8. Buy a 30 rack for the trunk.
We’re not advocating any illegal activity, but it is always nice to have some beers in the back. You never know when a beautiful roadside sunset or especially scenic overlook will call for a few brews.
9. Practice making new friends.
You can keep to yourself at home, but a road trip is not the best time to do so. Chat up your grocery store cashier. Ask the motel staff for shopping suggestions. Be bold and join a Frisbee game at the park. Locals know their area best, and they’ll lead you to the best activities once you break the ice.
10. Carry cash for tolls.
Toll roads can pop up in the most bizarre of places, and their fares might be higher than you expect.

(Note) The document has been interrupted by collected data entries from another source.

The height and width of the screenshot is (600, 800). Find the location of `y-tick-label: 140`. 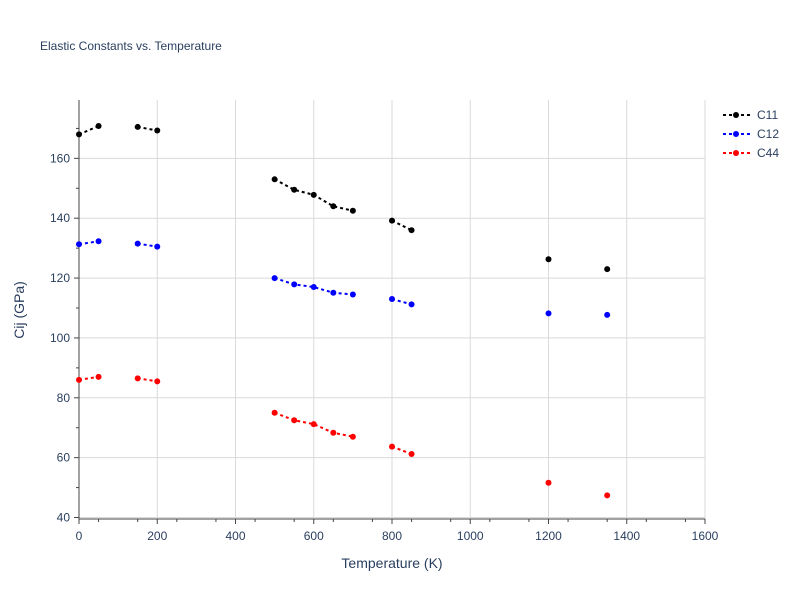

y-tick-label: 140 is located at coordinates (60, 218).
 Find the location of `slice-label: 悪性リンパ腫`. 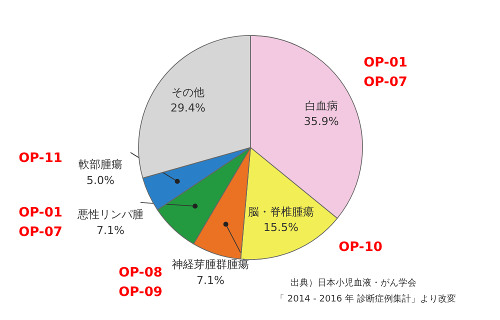

slice-label: 悪性リンパ腫 is located at coordinates (110, 215).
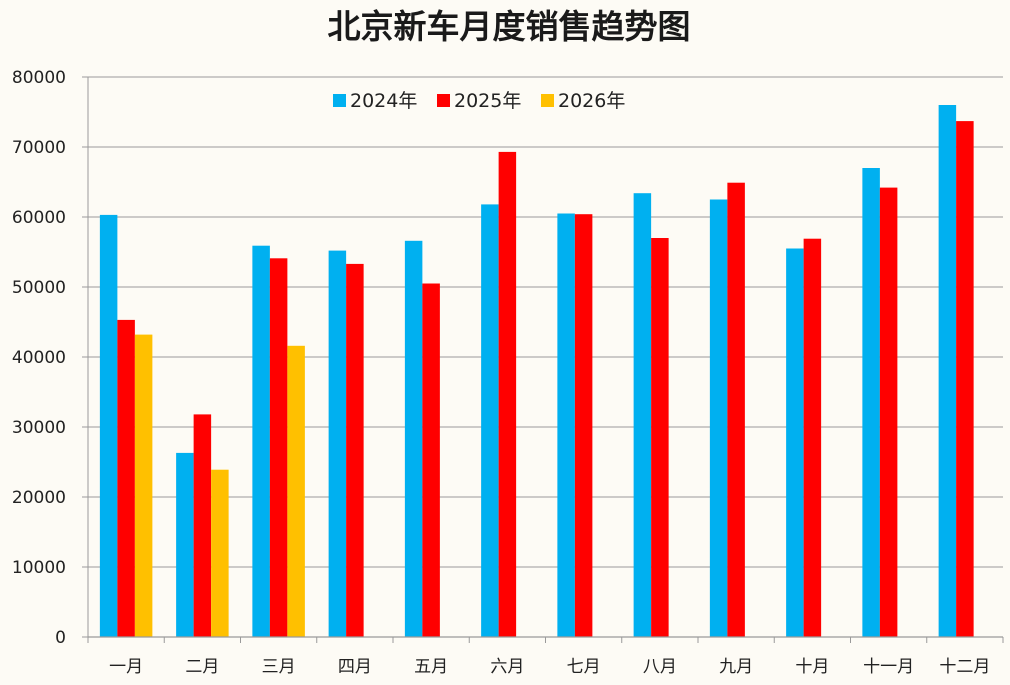 The image size is (1010, 685). What do you see at coordinates (507, 667) in the screenshot?
I see `x-tick-label: 六月` at bounding box center [507, 667].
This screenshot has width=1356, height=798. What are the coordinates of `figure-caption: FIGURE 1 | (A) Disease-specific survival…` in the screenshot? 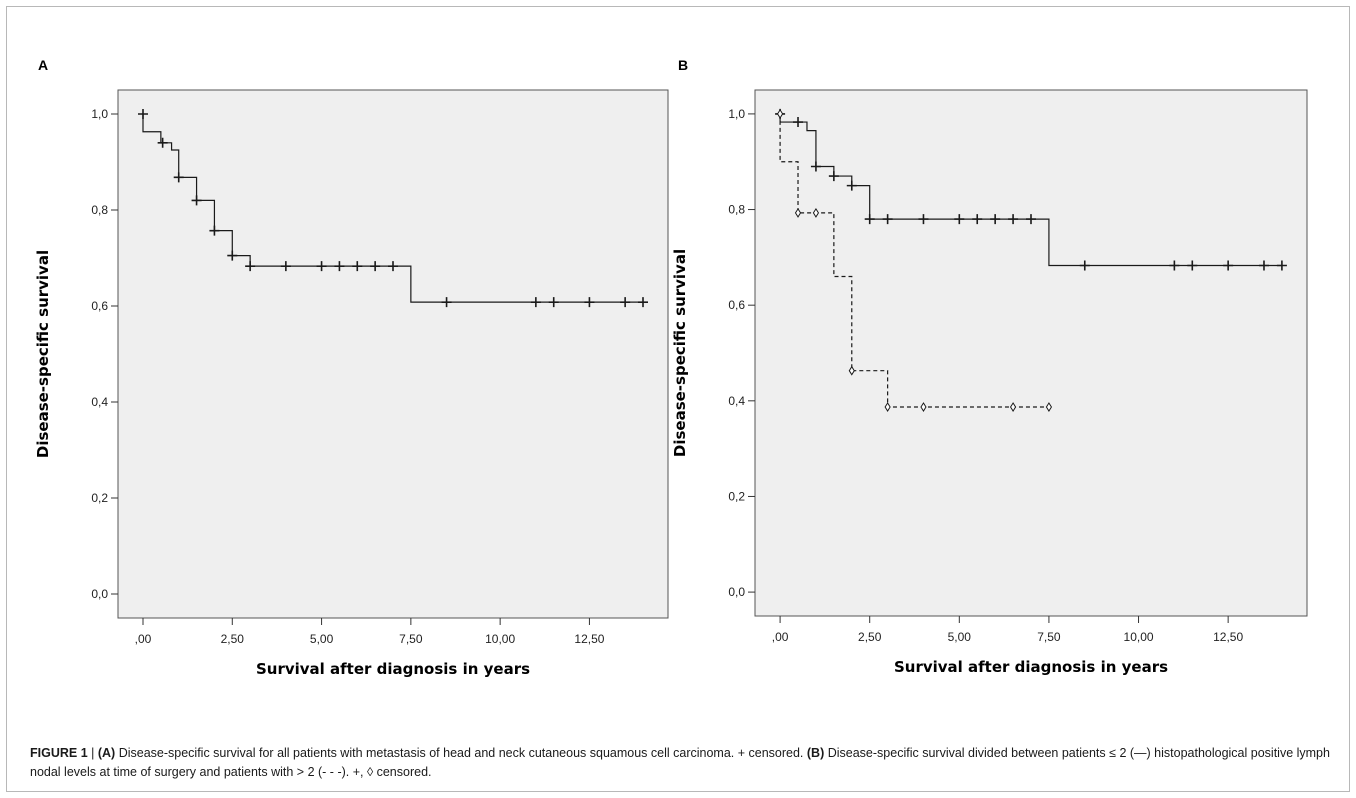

Stock your center console with dollars and coin rolls so your mailbox won’t overflow with fines from the Kansas Department of Transportation when you get home (not that it’s ever happened to us).
11. Announce your whereabouts.
Text someone -- a friend or your parents -- the name of the place you stay each night and which city you plan to reach by the next night. In the very rare event that anything sketchy happens, it’s good to have a public record of where you are.
12. Make up your own road games.
Unlock the “are we there yet?” child within and use your pent-up creativity to pass the time. Play a game of “seven questions” instead of 21. Re-cast your favorite movies using you and your trip mates as the actors. Count how many times you see the word “chicken” on a billboard. Get funky with it.
13. Ask a local where to eat.
Nine times out of ten, a local will lead you to a tastier, cheaper dinner with better ambiance than a guidebook could ever suggest. Find a local who looks like they know what's up, and ask the simple question.
14. Limit phone calls to the outside world.
Road trips are all about being wild, abandoned and free on the open road. They’re also about bonding in a special way with your trip mates while spending hours and hours together in that tiny box on wheels. It might be tempting to spice things up with phone calls to your friends back home, but limiting those calls will pay off when you’re able to really get to know your fellow travelers and really soak in the amazing sights around you.
15. Bring a spare car key.
It might sound like a no-brainer, but there are some people (cough, us, cough) who have not been so wise.
16. Follow those weird billboards.
You know, the ones that say “Free Chocolate Samples This Way” and “Second-Friendliest Yarn Store in The Universe.” These places aren’t creepy; they’re cool. And they are often gleeful small-town destinations never before seen by your big-city eyes.
17. Embrace the gas station.
Some are gourmet. Some, less so. But they’ve got cheap eats, classic candies, bathrooms, and fuel all in one. Stop at gas stations often, and you’re bound to hit some stellar ones -- the one with the five-legged cow or the ones with the mix-your-own-milkshake machine -- which will positively make your trip.
18. Take pictures!
…and not just the Instagram kind. Road trips are prime fodder for beautiful scrapbooks and bulletin boards once you get home.
Happy road tripping, freeway pioneers!